Я молча достал из сумки дело Протопопова и перебросил через весь стол. Оказалось, так тут не принято, надо отдавать через оставшегося в тени кресла безмолвного нашего соглядатая, при необходимости готового придти на помощь хозяину, уж точно ему, не мне. Он проворно подскочил, передал дело из рук в руки. Протопопов рванул папку на себя, взглянул, вздохнул и выдохнул. Посмотрел на меня, но вопроса задать не успел.
— У меня еще есть кое-что для вас. Вот эти банковские книжицы. Возьмите, — и передал уже как положено, через «шестерку» Чернеца.
Глядел на них хозяин местной преступности долго. Больше оттого, что никак в толк взять не мог, что это на меня нашло. Почему пришел и сразу начал выкладывать карты на стол: без условий, без предуведомлений, как в принципе, принято не только в воровской среде.
— Я жду объяснений, — холодно произнес Чернец. Впрочем, в голосе послышались нотки какой-то зависти и уважения. Да и взгляд переменился, наверно, именно так смотрит недоверчивый ребенок на Деда Мороза, первый раз тому являющегося, и его, такого шкоду и непослушника, оделяющего всем подряд, без единого слова или требования — вроде встать на стульчик и прочитать стишок. — Слишком долго жду.
— Это вам из запасов Ковальчука.
— Я уже понял, откуда взялось. Как ты вообще смог их достать?
— Случаем. Слышали, племянницу замдиректора «Асбеста» повязали на связи с мокрушником? — не знаю, но для порядка, скорее, я перешел на блатной жаргон и активно ботал по фене. — Это из ее запасников. Получил на папиросы, вот и решил передать вам.
— За дело спасибо, хотя убей бог не пойму… — но тут же спохватился. Перевел взгляд на соглядатая, потребовав и от него покинуть помещение. Тот даже не поверил словам хозяина, пришлось повторить уже громыхнув металлом в голосе. — Так а теперь выкладывай начистоту. Зачем пришел?
— Принес то, что вам действительно нужно. Вы ведь за вот эти бумажки — кивнул в сторону дела — давно с Ковальчуком поквитаться хотите. А тут еще повод, получить с него компенсацию за десять лет. Там почти два миллиона франков, кажется, самый раз.
— Говори и не дури, все, как есть. Откуда достал и почему предлагаешь.
— Я же сказал, от племянницы. Ее замели, дела не пошьют, но…
— Прекрати ботать, говори как человек, — раздражился Чернец. Я его охотно понимал, мое стремление все упростить хозяина только бесило. — Ты вообще как у нее оказался и как достал? Давай с начала.
— Я ее модельер.
— Бабский портной, — как-то презрительно произнес Чернец.

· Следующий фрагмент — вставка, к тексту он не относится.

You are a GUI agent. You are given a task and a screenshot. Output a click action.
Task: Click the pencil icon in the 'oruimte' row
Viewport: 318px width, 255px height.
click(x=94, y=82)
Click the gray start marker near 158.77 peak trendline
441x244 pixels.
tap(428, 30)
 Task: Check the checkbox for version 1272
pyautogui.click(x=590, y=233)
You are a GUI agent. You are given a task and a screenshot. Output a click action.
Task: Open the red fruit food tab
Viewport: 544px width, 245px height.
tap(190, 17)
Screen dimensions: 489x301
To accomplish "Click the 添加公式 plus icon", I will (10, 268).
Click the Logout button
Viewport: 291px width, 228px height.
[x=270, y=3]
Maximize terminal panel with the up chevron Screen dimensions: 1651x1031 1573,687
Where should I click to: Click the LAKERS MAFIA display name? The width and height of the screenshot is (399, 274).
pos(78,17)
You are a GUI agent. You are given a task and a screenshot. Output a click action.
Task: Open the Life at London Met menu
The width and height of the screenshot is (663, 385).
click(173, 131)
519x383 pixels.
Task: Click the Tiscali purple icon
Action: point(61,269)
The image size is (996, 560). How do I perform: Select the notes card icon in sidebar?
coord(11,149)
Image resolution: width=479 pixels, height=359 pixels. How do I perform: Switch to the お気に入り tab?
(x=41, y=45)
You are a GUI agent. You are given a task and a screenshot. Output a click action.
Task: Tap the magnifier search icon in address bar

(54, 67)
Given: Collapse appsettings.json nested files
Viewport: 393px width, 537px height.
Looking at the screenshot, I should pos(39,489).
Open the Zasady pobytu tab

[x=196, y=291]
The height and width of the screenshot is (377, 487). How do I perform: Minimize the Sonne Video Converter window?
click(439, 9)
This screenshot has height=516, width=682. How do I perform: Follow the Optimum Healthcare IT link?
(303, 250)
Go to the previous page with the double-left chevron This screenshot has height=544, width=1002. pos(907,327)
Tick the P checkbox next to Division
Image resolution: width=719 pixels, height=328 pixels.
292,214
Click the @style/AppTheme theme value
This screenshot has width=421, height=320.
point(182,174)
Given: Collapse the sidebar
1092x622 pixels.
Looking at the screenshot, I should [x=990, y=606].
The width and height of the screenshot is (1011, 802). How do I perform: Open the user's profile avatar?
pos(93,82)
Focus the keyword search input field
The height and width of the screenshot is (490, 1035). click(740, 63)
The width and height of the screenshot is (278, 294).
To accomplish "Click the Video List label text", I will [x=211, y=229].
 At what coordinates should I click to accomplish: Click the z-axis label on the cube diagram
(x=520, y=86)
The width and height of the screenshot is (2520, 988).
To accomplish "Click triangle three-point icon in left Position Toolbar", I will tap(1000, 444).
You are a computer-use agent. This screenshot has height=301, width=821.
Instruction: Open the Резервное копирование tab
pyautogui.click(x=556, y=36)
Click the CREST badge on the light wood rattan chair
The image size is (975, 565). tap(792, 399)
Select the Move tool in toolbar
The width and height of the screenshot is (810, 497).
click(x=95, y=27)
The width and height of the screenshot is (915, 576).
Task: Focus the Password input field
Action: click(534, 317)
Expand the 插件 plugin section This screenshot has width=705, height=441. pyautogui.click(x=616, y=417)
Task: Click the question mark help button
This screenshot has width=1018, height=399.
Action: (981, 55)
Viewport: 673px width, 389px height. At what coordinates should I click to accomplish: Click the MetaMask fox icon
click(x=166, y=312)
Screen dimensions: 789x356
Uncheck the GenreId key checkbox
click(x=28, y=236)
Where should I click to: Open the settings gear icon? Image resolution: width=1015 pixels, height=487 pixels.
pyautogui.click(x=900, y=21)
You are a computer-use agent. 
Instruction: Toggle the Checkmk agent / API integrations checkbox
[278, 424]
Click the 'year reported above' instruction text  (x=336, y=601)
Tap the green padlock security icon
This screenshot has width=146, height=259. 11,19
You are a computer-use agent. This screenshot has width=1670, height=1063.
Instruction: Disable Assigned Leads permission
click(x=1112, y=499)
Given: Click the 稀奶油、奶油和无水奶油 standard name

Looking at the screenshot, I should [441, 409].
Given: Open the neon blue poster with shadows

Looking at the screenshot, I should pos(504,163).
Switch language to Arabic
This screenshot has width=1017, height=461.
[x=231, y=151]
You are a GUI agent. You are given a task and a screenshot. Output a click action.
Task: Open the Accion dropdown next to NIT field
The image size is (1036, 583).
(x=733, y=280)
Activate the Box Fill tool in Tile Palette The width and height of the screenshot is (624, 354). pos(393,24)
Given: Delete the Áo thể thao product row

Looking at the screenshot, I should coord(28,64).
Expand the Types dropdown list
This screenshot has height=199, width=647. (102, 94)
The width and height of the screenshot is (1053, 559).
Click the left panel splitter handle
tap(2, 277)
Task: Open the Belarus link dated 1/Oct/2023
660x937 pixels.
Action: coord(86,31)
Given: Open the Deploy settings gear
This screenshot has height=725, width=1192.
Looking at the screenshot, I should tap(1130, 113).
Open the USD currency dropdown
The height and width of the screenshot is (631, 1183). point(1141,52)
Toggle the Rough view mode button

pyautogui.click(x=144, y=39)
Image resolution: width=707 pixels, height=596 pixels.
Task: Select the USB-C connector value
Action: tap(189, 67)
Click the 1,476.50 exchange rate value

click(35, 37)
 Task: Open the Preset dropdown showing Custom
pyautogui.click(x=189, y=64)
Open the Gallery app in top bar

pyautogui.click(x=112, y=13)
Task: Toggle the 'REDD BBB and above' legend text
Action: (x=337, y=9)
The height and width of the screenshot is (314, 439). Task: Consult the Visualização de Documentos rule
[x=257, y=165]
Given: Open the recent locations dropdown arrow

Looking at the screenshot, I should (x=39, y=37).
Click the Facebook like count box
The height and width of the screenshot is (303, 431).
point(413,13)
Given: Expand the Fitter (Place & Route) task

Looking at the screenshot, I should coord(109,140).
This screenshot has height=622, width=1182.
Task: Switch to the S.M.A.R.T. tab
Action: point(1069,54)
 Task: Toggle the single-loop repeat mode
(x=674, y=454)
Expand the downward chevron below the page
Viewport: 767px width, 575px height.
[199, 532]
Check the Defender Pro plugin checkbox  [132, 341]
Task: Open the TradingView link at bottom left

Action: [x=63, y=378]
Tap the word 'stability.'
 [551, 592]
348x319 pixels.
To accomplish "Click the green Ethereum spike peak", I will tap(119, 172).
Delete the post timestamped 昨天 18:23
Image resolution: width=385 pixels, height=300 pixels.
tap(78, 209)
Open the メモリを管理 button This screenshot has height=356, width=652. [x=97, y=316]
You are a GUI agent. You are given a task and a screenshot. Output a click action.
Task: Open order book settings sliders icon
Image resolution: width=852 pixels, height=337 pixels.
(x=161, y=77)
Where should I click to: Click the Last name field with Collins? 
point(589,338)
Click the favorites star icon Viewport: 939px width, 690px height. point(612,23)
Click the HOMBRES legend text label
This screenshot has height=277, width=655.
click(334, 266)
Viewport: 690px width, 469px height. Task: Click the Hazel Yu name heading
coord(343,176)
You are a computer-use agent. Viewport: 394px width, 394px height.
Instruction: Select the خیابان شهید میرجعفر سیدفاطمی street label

— Вообще-то мужской и модельер. Работаю в ателье. Но все вещи авторские. Она вышла на меня и попросила помочь с костюмом для дня рождения. Полагаю, лучше мне умолчать, как я узнал про сейф. Дело достаточно деликатное.
— Валяй, умалчивай. Что это за счета?
— Ковальчук через свою подставную фирму, зарегистрированную на Кипре, переводит деньги предприятия на счета в швейцарском банке, вот в этом. Если хотите, я покажу регистрационные бумаги и договора.
— Без надобности. Мне с ним не судиться, валяй дальше.
— Поскольку за сделки с валютой у нас тщательно расстреливают, а за вывод за рубеж активов и подавно, он решил скрыть следы. Перевел деньги на номерные счета, — я довольно подробно объяснил вору в законе основы банковской этики Швейцарской конфедерации. Тот молча кивал. — А поскольку коды доступа к этим счетам хранятся у Ковальчука, я считаю, вам надо с ним переговорить и поплотнее. Потому и принес.
— Не учи, малец. Но дело балакаешь годное. Пошли дальше. Я тебя услышал и принял все это. Теперь может скажешь еще, где у него коды хранятся? — в голосе прорезалась очень плохо скрываемая надежда. Тут же разрушенная качанием моей головы.
— Без понятия. Извините, Дмитрий Юрьевич, рад был бы помочь, но…. Тут только вашими умениями и познаниями можно договориться с хозяином.
— Что я его, на приступ возьму?
Я поднял руки.
— Вам виднее. Но нажимать вы умеете, об этом все в городе балакают.
— Вот давай без этого, ты еще пряником ни разу не был, по роже вижу, а уже лезет. Можно подумать, я тебя не раскусил. И не вижу, как тебе неймется мне предложить еще кое-что. Уже в качестве просьбы, а не пирога с малиной.